The lawsuit challenged the state for failing to provide enough money to DHHL to carry out its mandate. While the Supreme Court agreed that the budget provided by the Legislature was inadequate, it didn’t say how much that budget should be.
Louie says the high court ruling only has implications for DHHL’s operating expenses. According to state documents, that amounted to $185 million in fiscal year 2012. The court ruled that it was impossible to determine whether development costs for homestead plots was sufficient or not.1
Robin Danner, president of the Council for Native Hawaiian Advancement, disputes this. She says the Supreme Court ruling leaves open the question of development costs and how much state money should go toward that.
The ruling “doesn’t deny that it should be done. The court didn’t say no one has to address the development costs of homesteads,” she said.
The state has argued that the cost is prohibitive. Developing all the homestead lots could cost tens of millions of dollars, state officials have said.
But Danner says that capital expenditures would buoy the state’s economy.
“Every dollar invested means dollars to create jobs, to create infrastructure, to lay pipes, to lay lines,” she said. “It creates an economic ripple and economic impact all the way to the grocery store. I think that is the part that gets missed. We’re not a problem, we’re a solution.”
Louie says it’s too early to estimate how much money Gov. Neil Abercrombie might seek for DHHL in next year’s budget.
“The amount of funding for administrative and operating expenses of DHHL for any given fiscal year is to be proposed by the Administration and appropriated by the Legislature,” Louie wrote by email. “The sufficiency of any particular appropriation for administrative and/or operating expenses is subject to court review.”

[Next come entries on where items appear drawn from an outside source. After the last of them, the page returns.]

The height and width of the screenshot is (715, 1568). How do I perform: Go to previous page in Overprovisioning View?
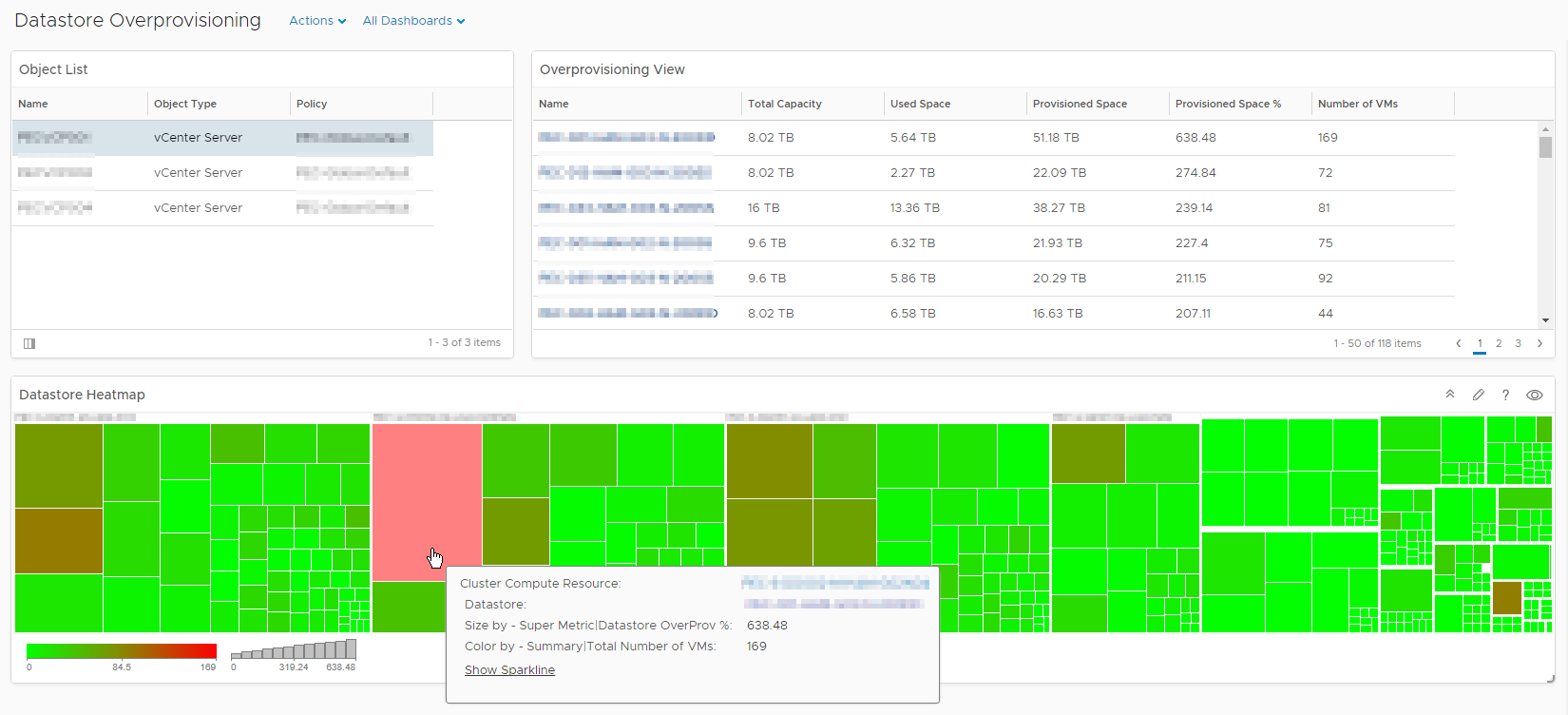1459,343
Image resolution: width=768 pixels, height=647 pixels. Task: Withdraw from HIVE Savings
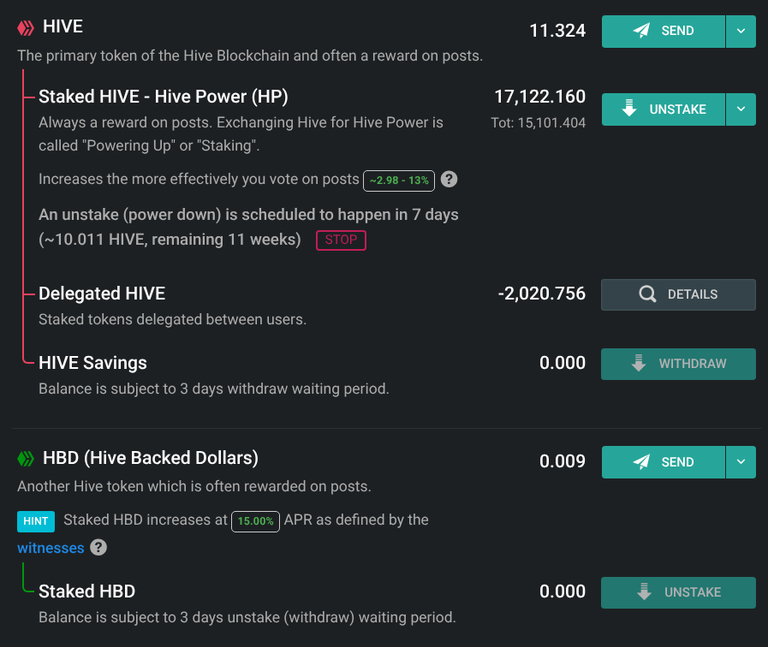click(x=678, y=364)
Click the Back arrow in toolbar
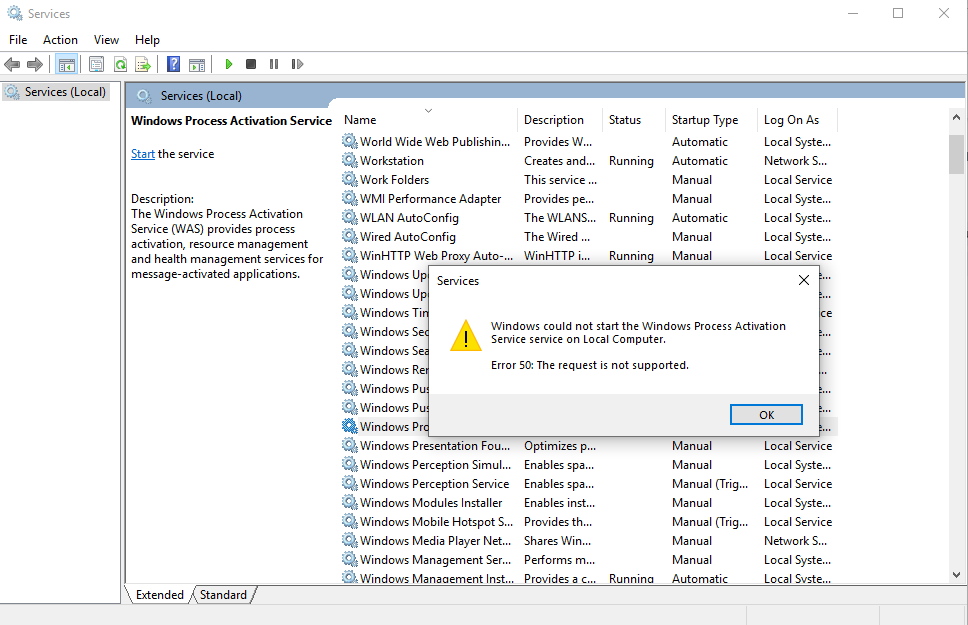This screenshot has width=968, height=625. [12, 64]
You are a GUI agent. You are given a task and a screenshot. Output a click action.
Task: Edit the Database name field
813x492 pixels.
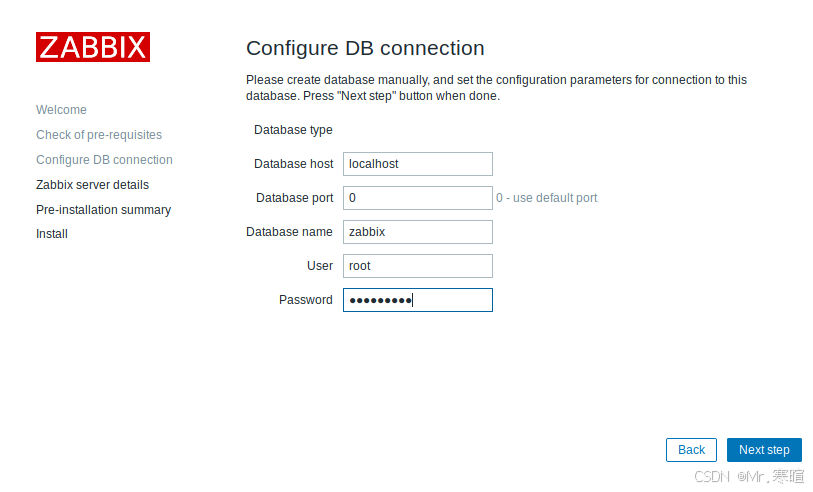pyautogui.click(x=418, y=232)
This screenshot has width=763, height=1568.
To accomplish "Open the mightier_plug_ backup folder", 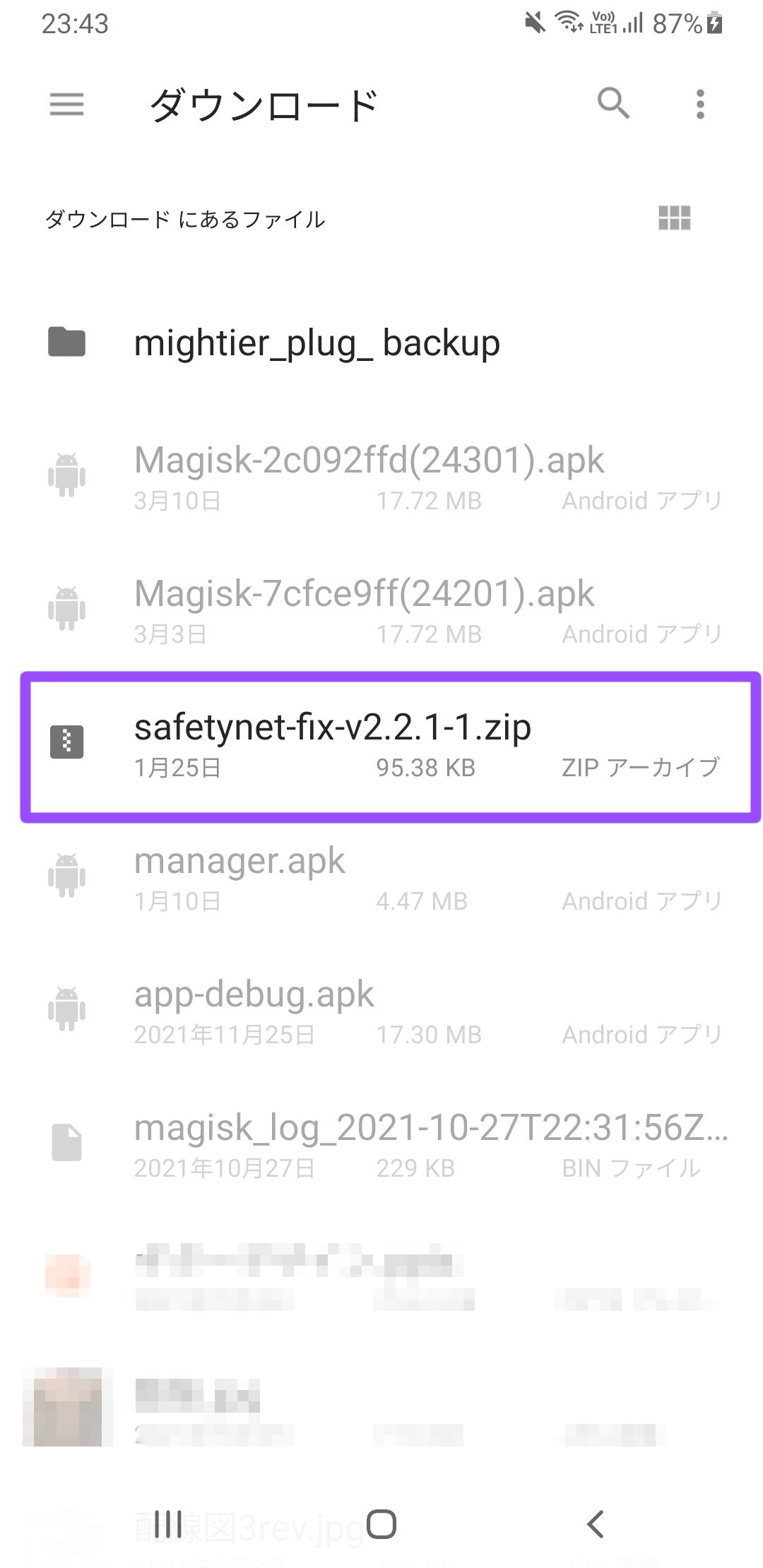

While potential state support for the department hangs in the balance, DHHL is facing even worse budget troubles in a couple of years.
For the past 18 years, DHHL has relied on $30 million a year from a court settlement, part of a $600 million settlement for claims against the state for misusing Hawaiian home lands. The state had been mishandling the acreage in violation of the 1920b federal law entrusting the lands to the state on behalf of the Hawaiian people.
That money runs out at the end of 2014.
Meanwhile, the list of applicants on the waiting list has quadrupled since 1978 when the constitution was amended to specify that the state must provide DHHL with sufficient funding. The list increased from 5,800 to more than 25,000 applicants as of the end of 2010, and traces back to the 1970s.
Former Gov. Linda Lingle stripped state general fund revenue from the department to save the state money. The agency now gets its money from leasing out its lands to commercial development.
But, thanks to the Supreme Court ruling, DHHL could get state money again in the new budget proposal.
“The Department, along with its new director, Jobie Masagatani, plans to work closely with Gov. Abercrombie’s administration, the Hawaiian Homes Commission and the state Legislature to determine adequate funding levels for administration of the department going forward,” Crystal Kua, a spokesperson for DHHL, said by email.
While Louie said that the state was obligated to fund the operational expense of the department, based on the court ruling, he didn’t say by how much. In past decades, state funds for the department have been a fraction of what is required to support its expenses and approximately 120 employees. General fund expenditures prior to Lingle ranged from $2 million to $7 million annually, according to Danner.
And without an increase in funding or new budget strategy, it’s unlikely that DHHL’s controversial history of leasing out lands for commercial development in order to support the department will change. Approximately 30 percent of DHHL’s 200,000 acres, which were set aside by the federal government in 1920 to benefit Native Hawaiians, have been leased out to companies that include Office Max, Home Depot and Wells Fargo Bank.
Danner said it’s disturbing that the state would spend money on a court case “to attempt to deny that DHHL is their state agency and should be funded.”
“I mean, just from a common sense perspective, it’s criminal,” she said.